INSTRUÇÕES DAS TAREFAS
a – Responda com base na sentença sobre usucapião extrajudicial:
(i) Qual é o número do processo digital?
(ii) Quem figura como suscitante?
(iii) Quem figura como suscitado?
b – Reescreva a sentença sobre usucapião extrajudicial de "1ª VRP|SP: Registro" até "sabido – Dúvida procedente.", inclusive, substituindo "proprietários" por "donos".
c – Retome a sentença sobre usucapião extrajudicial a partir do ponto em que o texto termina.

TRECHO DE ORIGEM
○ ○ ○ ○ ○ ○ ○

1ª VRP|SP: Registro de Imóveis – Dúvida – Usucapião Extrajudicial – Necessidade de buscar a identificação da origem registrária da área afetada e os titulares das matrículas, cujos endereços devem ser fornecidos pela parte suscitada – Notificação dos proprietários – Obrigatoriedade – Ressalvada as hipóteses de não terem sido encontrados pessoalmente ou que estejam em lugar incerto ou não sabido – Dúvida procedente.

SENTENÇA

Processo Digital nº: 1146784-17.2023.8.26.0100

Classe – Assunto Dúvida – Registro de Imóveis

Suscitante: 7º Registro de Imóveis

Suscitado: Clube Atlético Juventus

Juiz(a) de Direito: Dr(a). Luciana Carone Nucci Eugênio Mahuad

Vistos.

○ ○ ○ ○ ○ ○ ○

DADOS FORNECIDOS

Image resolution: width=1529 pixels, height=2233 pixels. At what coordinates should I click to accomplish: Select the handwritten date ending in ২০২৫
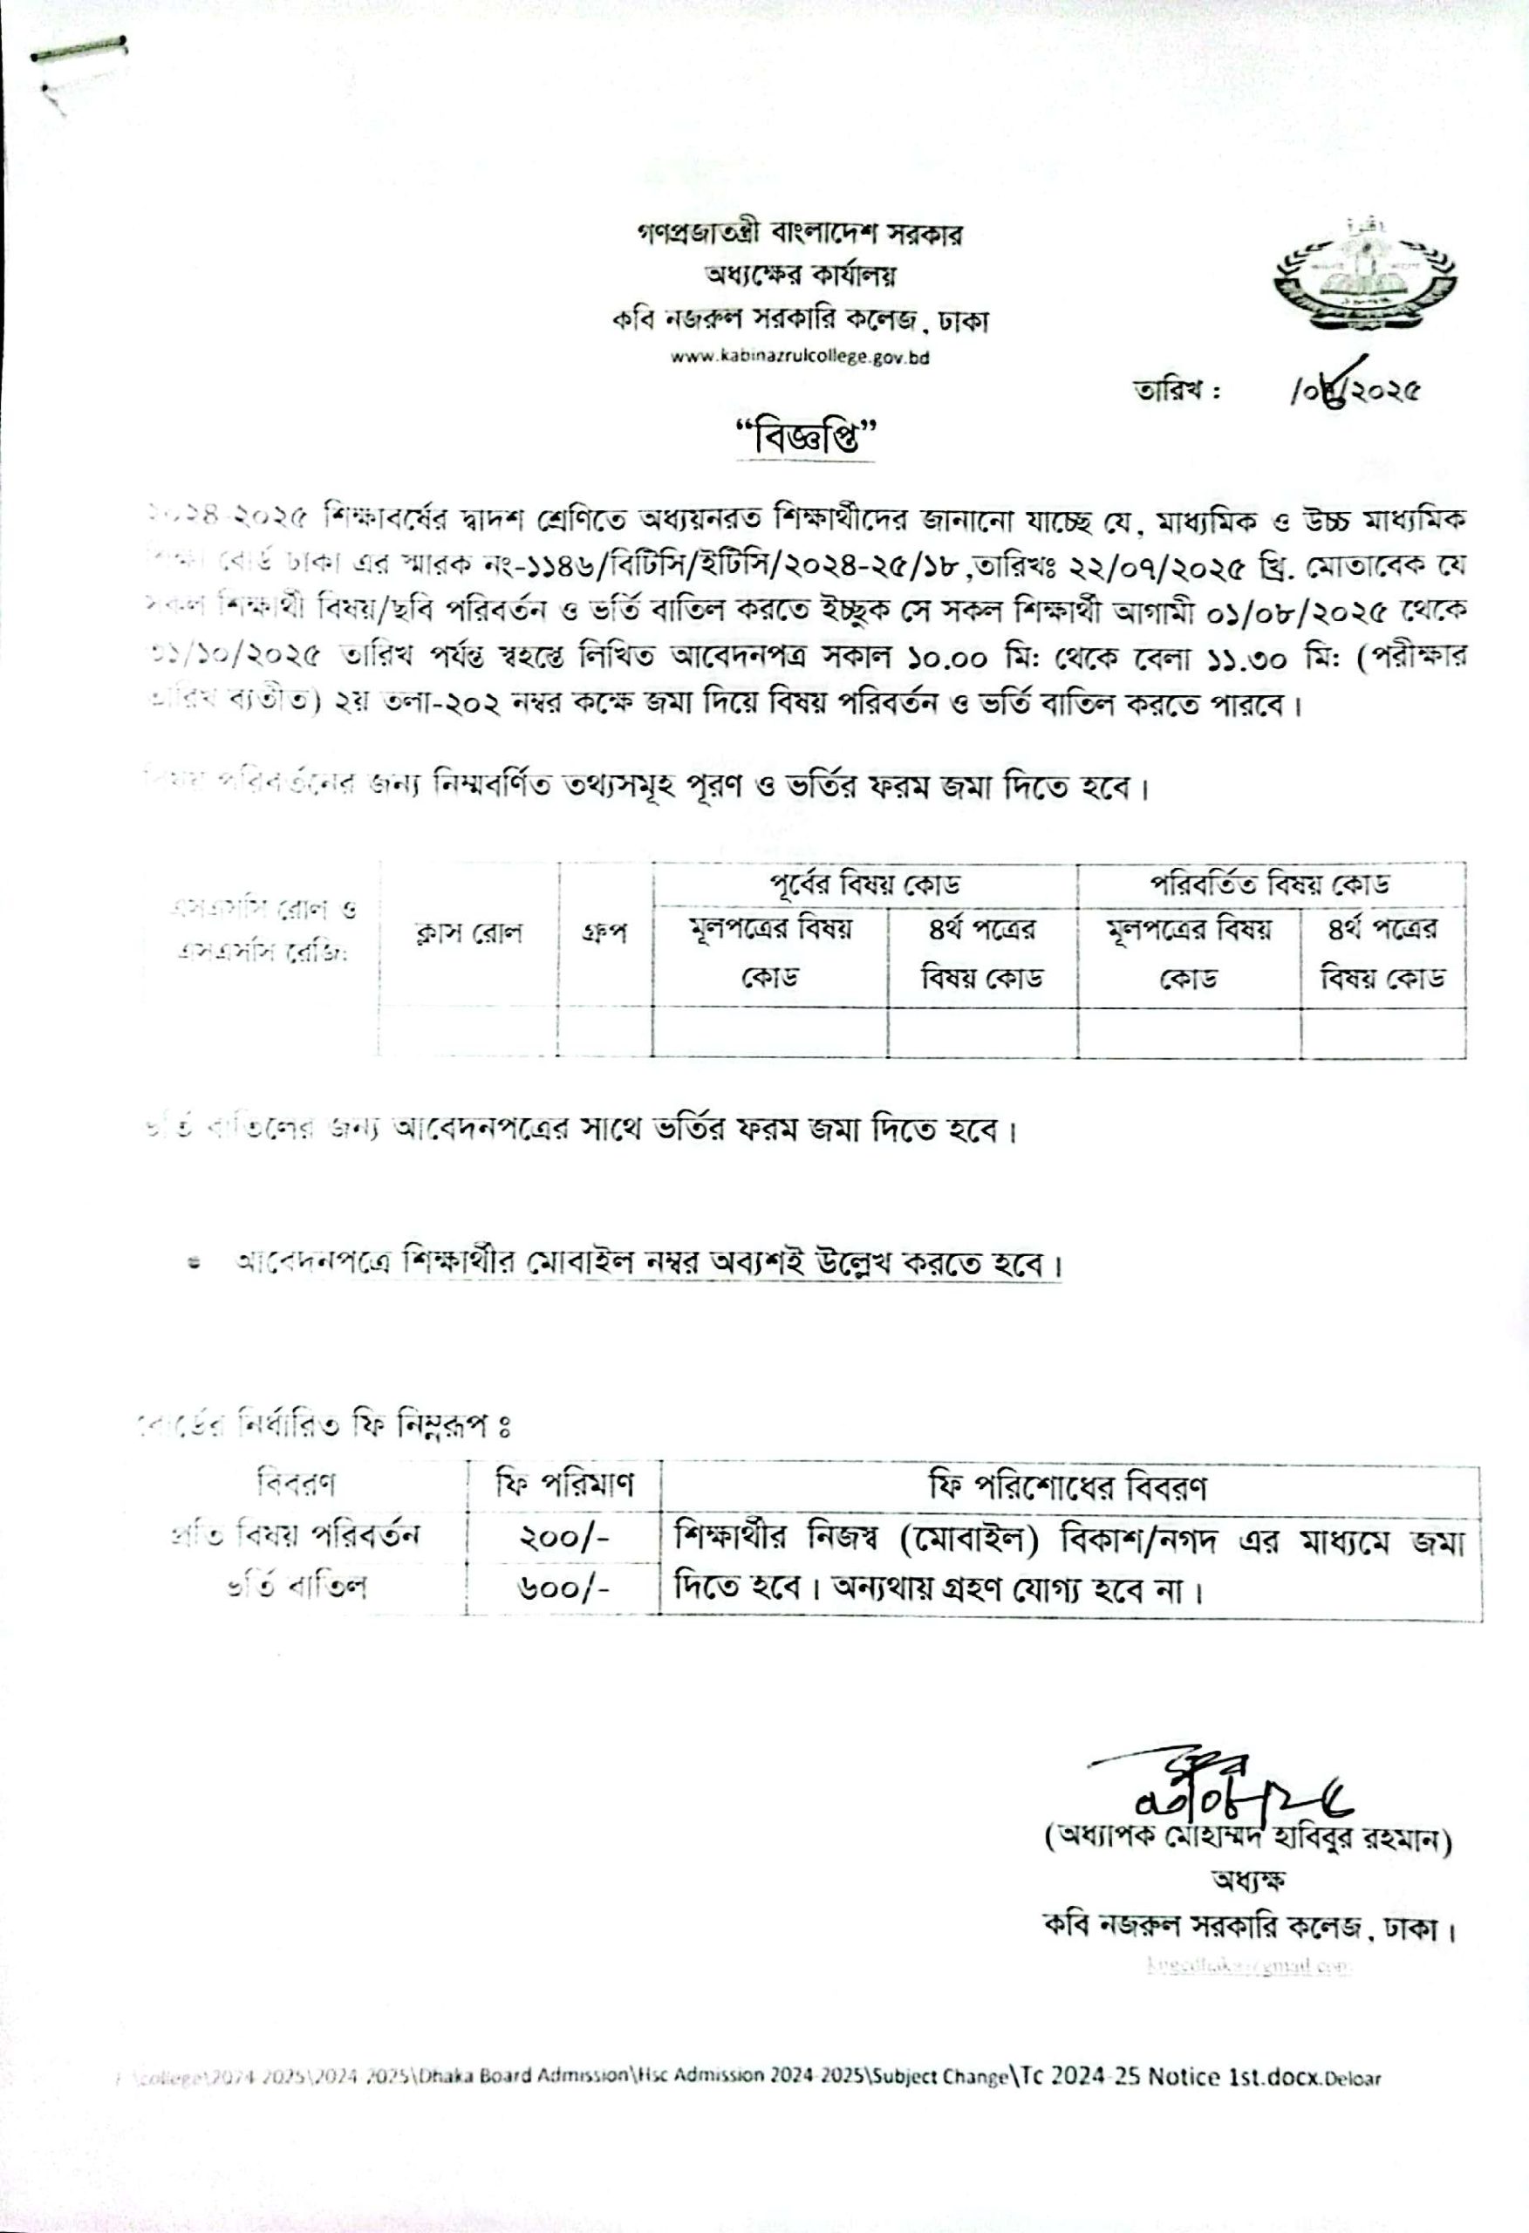(1356, 389)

○ ○ ○ ○ ○ ○ ○

RESPOSTAS POR TAREFA
a –
(i) 1146784-17.2023.8.26.0100
(ii) 7º Registro de Imóveis
(iii) Clube Atlético Juventus

b –
1ª VRP|SP: Registro de Imóveis – Dúvida – Usucapião Extrajudicial – Necessidade de buscar a identificação da origem registrária da área afetada e os titulares das matrículas, cujos endereços devem ser fornecidos pela parte suscitada – Notificação dos donos – Obrigatoriedade – Ressalvada as hipóteses de não terem sido encontrados pessoalmente ou que estejam em lugar incerto ou não sabido – Dúvida procedente.

c –
Trata-se de dúvida suscitada pelo Oficial do 7º Registro de Imóveis da Capital a requerimento de Clube Atlético Juventus à vista de exigências feitas em procedimento pelo reconhecimento extrajudicial de usucapião do imóvel localizado na rua dos Trilhos, sem número, Mooca (prenotações n. 531.377 e 537.628, de 17/07/2023 e 26/09/2023, respectivamente), com as quais a parte suscitada não concorda.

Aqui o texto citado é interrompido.